Do you hope for a new Slayer album in which Gary Holt is now the primary songwriter and Andy Sneap the producer?
If you answered both questions with an emphatic “YES,” then you’ll find a lot to like on Proliferation, at least for a while. With a few tweaks to be explained below, Proliferation has largely an Araya-on-God Hates Us All-plus-modern-Exodus vibe. And for the most part, it does a decent job at this, but the degree to which this comparison can be taken at face value should not be underestimated. Harlott vocalist Andrew Hudson sounds almost exactly like a later Tom Araya, straight down to his moments of higher hardcore yelling and even his general vocal cadence and rhythms. It’s almost uncanny. (He also has a bit of Mille Petrozza, but that impression might just be from the Kreator that can be heard during moments of heighted aggression.)

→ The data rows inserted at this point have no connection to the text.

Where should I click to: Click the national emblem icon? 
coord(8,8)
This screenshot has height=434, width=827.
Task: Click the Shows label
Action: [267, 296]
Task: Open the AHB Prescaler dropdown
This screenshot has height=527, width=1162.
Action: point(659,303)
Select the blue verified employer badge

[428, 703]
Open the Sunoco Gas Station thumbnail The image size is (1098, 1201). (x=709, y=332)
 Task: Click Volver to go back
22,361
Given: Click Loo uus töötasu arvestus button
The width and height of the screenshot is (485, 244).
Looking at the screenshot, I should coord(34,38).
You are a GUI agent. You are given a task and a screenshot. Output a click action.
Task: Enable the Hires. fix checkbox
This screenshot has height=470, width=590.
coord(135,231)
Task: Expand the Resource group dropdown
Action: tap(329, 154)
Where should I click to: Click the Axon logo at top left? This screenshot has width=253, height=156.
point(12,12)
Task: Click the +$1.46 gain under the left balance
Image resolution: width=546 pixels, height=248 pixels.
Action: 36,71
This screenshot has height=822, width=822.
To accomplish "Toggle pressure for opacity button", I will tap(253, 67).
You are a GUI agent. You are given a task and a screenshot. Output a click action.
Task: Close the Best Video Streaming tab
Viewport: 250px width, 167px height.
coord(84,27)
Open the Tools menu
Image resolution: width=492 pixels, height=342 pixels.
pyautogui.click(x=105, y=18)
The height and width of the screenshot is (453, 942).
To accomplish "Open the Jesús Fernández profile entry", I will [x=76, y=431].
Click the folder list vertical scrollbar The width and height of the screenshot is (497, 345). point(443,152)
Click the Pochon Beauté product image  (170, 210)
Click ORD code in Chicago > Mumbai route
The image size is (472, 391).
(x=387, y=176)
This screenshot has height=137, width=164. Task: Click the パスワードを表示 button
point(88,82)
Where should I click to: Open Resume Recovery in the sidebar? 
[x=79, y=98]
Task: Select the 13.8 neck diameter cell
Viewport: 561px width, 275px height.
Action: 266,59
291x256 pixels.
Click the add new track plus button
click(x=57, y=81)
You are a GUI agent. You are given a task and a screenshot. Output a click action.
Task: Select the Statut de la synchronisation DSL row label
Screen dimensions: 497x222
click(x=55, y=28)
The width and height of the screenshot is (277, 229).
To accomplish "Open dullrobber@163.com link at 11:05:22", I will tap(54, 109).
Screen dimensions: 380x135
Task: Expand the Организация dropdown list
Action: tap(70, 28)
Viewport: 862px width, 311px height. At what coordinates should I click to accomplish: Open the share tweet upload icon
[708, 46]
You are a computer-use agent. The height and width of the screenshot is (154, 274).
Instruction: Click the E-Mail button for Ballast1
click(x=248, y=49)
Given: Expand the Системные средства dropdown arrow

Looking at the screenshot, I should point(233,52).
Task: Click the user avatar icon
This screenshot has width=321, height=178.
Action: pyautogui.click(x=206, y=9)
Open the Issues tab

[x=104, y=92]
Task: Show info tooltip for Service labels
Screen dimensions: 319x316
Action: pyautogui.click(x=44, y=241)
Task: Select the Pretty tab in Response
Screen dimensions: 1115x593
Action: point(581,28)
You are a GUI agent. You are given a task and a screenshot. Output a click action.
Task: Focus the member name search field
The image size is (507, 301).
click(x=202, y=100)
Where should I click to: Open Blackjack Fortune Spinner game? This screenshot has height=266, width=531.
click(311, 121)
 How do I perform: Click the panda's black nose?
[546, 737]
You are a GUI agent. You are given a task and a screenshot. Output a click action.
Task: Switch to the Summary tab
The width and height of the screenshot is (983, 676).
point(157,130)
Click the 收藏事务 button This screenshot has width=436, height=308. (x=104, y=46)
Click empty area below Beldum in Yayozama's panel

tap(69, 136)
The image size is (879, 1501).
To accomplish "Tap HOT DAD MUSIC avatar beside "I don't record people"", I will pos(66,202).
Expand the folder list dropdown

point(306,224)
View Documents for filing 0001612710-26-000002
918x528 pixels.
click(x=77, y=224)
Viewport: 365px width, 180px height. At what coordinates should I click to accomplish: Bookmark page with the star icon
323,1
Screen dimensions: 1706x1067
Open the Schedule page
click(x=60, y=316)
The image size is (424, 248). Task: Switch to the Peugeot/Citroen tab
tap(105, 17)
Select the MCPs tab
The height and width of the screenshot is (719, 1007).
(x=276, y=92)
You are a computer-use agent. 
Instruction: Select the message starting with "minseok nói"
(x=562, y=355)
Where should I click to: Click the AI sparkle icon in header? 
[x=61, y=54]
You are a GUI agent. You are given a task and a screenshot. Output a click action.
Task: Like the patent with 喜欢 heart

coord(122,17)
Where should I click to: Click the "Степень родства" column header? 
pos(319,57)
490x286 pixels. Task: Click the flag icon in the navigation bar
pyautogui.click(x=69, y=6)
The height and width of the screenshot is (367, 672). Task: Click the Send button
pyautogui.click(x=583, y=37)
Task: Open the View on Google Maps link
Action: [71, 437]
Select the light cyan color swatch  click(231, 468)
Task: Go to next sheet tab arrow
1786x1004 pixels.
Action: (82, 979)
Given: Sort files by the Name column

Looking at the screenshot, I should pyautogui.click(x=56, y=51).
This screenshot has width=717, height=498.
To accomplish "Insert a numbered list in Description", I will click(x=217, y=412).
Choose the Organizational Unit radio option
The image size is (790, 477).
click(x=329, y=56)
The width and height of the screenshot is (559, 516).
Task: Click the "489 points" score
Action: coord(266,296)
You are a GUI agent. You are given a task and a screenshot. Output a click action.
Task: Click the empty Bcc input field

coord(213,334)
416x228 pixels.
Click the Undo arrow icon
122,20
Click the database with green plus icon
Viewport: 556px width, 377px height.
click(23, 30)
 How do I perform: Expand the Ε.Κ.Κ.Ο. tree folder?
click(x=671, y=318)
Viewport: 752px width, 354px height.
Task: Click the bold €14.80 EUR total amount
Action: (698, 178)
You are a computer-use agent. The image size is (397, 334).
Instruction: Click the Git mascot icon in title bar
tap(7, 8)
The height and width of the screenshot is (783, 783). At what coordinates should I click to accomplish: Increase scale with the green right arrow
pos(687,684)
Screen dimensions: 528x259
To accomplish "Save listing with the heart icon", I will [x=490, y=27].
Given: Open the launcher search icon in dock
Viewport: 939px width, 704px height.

Furthermore, the music feels less “modern thrash” than it does “current music by veteran thrash bands,” hence the comparisons to recent Exodus. The production even feels like Tempo of the Damned or The Formation of Damnation: Thick, crisp, and very beneficial to the drumming. Add in some admittedly catchy choruses (“Legion” among the best), touches of techy extremity, and soloing that runs the thrash gamut and you’ve got the sound. And again, it typically works, riding the band’s high energy to stay fun far longer than it really should.
The hints of tech and extreme metal are what makes the album’s largely derivative nature work. The opening title track has great some speed-picked hooks; “Systematic Reduction” is 95 seconds of near-death/thrash that brings Vader to mind with some blast beats; “Lord of War” features some muted, almost-tremolo riffage; “Civil Unrest” ups the right-handed acrobatics. However, even when the band approaches a more extreme form of metal, there is no doubt that this is thrash metal that aims to be nothing but thrash metal.
It is all quite appealing, and sometimes downright kickass, but it also starts blending together rather quickly. This is largely due to the paint-by-numbers feel of much of the album. While there are attempts at variation – the “thrash epic” intro of “The Fading Light,” for example – nearly every song features at least one completely interchangeable barrage of 16th-notes. It’s far from damning, because just about every other aspect of the band’s sound kicks the crap out of the majority of young thrash bands, but 45 minutes of this stuff is just too much without a couple tracks that actually stand out as both different and superior. Swapping out a few of the 4-5 minute tracks in favor of more no-nonsense blazers like “Bloodlust” would help; Harlott works better when being brutally efficient.
Overall, Proliferation is a pretty decent slab of thrash that is entertaining when taken in about 15 minute chunks, but shows cracks when taken as a whole. There’s a really good chance that you’ll like Harlott more as a surrogate for some of your now-washed-up favorites than as a group of hungry youngsters, but there’s still a really good chance that you’ll enjoy them.